"""
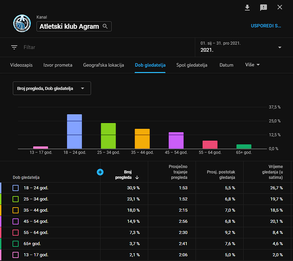Screen dimensions: 293x261
Task: Type in the Filtar input field
Action: (x=102, y=47)
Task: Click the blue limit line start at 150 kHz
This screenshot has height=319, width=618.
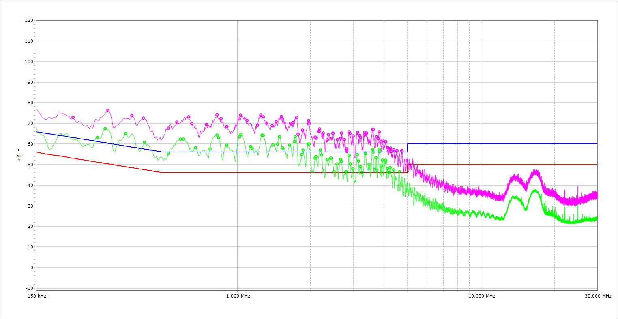Action: [37, 132]
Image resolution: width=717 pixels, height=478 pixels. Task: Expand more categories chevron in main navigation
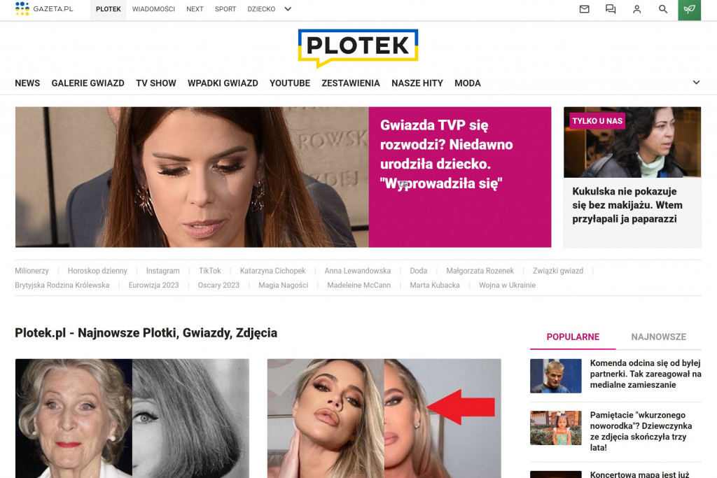pyautogui.click(x=696, y=83)
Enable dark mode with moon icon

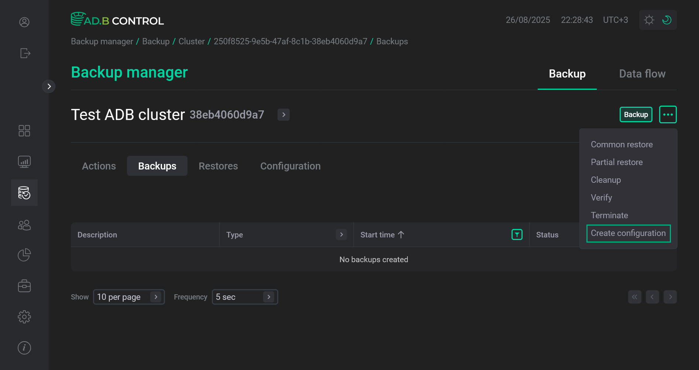667,20
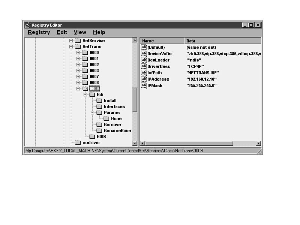Collapse the NetTrans key

tap(71, 47)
"""
Rewrite the entries above as a numbered list, one line per item, skipping the blank lines and leaving out the pictures.

1. Screen dimensions: 293x261
2. Task: Type in the Filtar input field
3. Action: (x=102, y=47)
4. Task: Click the blue limit line start at 150 kHz
5. This screenshot has height=319, width=618.
6. Action: [37, 132]
7. Image resolution: width=717 pixels, height=478 pixels. Task: Expand more categories chevron in main navigation
8. pyautogui.click(x=696, y=83)
9. Enable dark mode with moon icon
10. 667,20
11. Collapse the NetTrans key
12. tap(71, 47)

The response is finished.